[Start of Attachment]

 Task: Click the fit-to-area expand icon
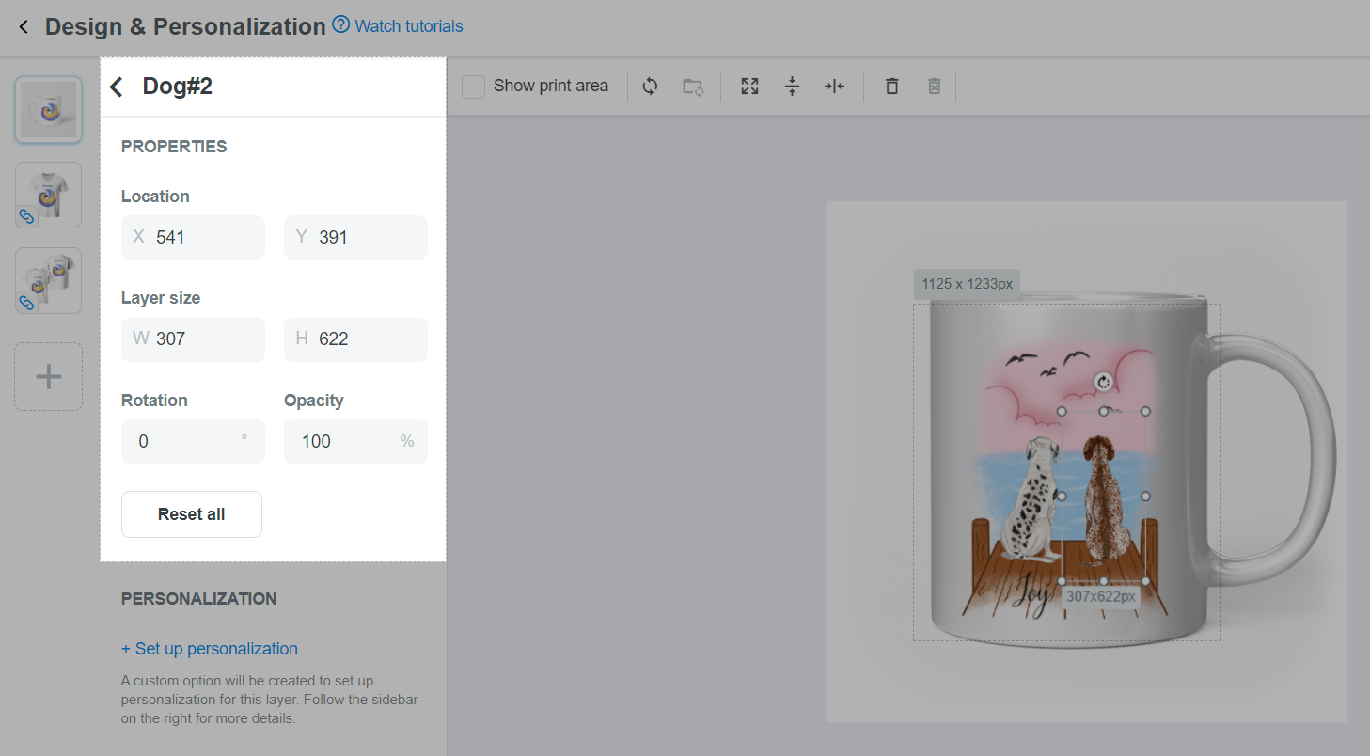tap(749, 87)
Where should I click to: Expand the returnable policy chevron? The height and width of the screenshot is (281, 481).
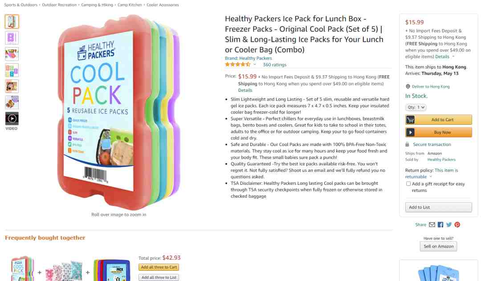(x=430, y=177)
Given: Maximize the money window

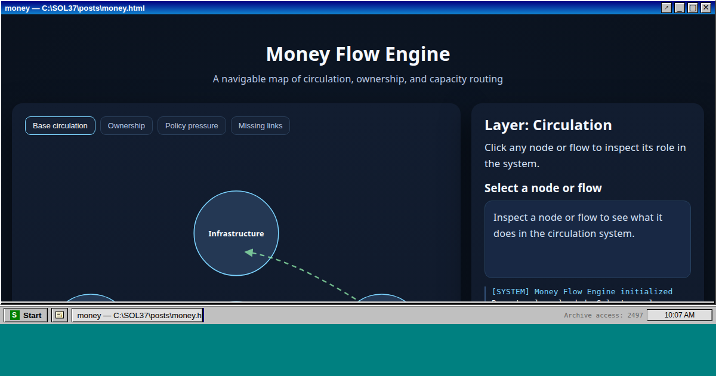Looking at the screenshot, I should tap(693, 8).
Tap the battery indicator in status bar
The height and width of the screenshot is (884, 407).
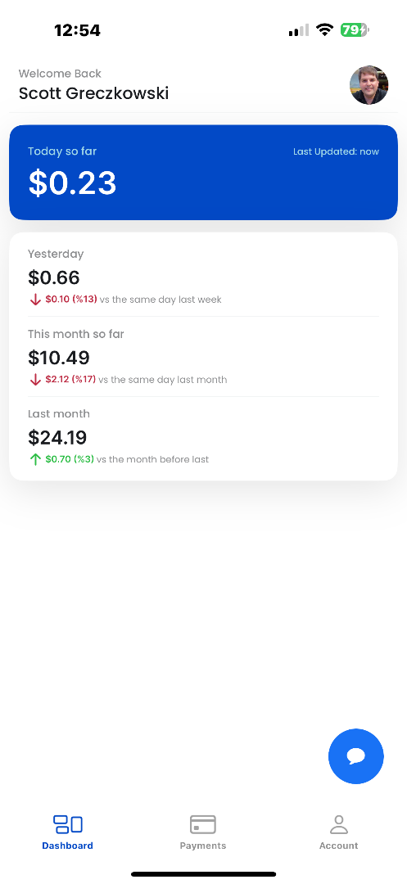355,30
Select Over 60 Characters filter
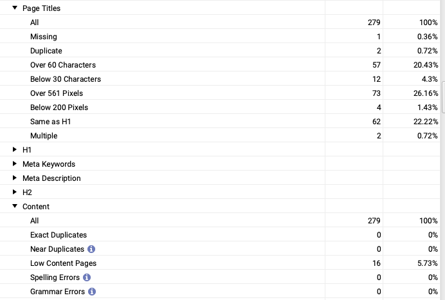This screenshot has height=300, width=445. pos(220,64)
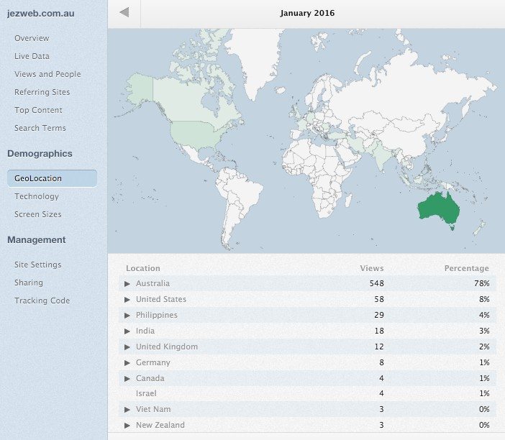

[End of Attachment]

» **TASK TO CARRY OUT**: Each line above should be returned exactly as written, apart from any pictures.

» **SOLUTION TO THE EXERCISE**:
 Task: Click the fit-to-area expand icon
tap(749, 87)
Where should I click to: Expand the returnable policy chevron? The height and width of the screenshot is (281, 481).
(x=430, y=177)
Given: Maximize the money window

Looking at the screenshot, I should tap(693, 8).
Tap the battery indicator in status bar
The height and width of the screenshot is (884, 407).
355,30
Select Over 60 Characters filter
This screenshot has height=300, width=445. pos(220,64)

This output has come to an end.